Efficiently Visible-Light Driven Photoelectrocatalytic Oxidation of As(III) at Low Positive Biasing Using Pt/TiO(2) Nanotube Electrode

A constant current deposition method was selected to load highly dispersed Pt nanoparticles on TiO(2) nanotubes in this paper, to extend the excited spectrum range of TiO(2)-based photocatalysts to visible light. The morphology, elemental composition, and light absorption capability of as-obtained Pt/TiO(2) nanotubes electrodes were characterized by FE-SEM, energy dispersive spectrometer (EDS), X-ray photoelectron spectrometer (XPS), and UV-vis spectrometer.
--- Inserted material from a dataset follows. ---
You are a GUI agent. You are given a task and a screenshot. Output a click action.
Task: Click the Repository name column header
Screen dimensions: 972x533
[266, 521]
The photocatalytic and photoelectrocatalytic oxidation of As(III) using a Pt/TiO(2) nanotube arrays electrode under visible light (λ > 420 nm) irradiation were investigated in a divided anode/cathode electrolytic tank. Compared with pure TiO(2) which had no As(III) oxidation capacity under visible light, Pt/TiO(2) nanotubes exhibited excellent visible-light photocatalytic performance toward As(III), even at dark condition. In anodic cell, As(III) could be oxidized with high efficiency by photoelectrochemical process with only 1.2 V positive biasing. Experimental results showed that photoelectrocatalytic oxidation process of As(III) could be well described by pseudo-first-order kinetic model. Rate constants depended on initial concentration of As(III), applied bias potential and solution pH. At the same time, it was interesting to find that in cathode cell, As(III) was also continuously oxidized to As(V). Furthermore, high-arsenic groundwater sample (25 m underground) with 0.32 mg/L As(III) and 0.35 mg/L As(V), which was collected from Daying Village, Datong basin, Northern China, could totally transform to As(V) after 200 min under visible light in this system.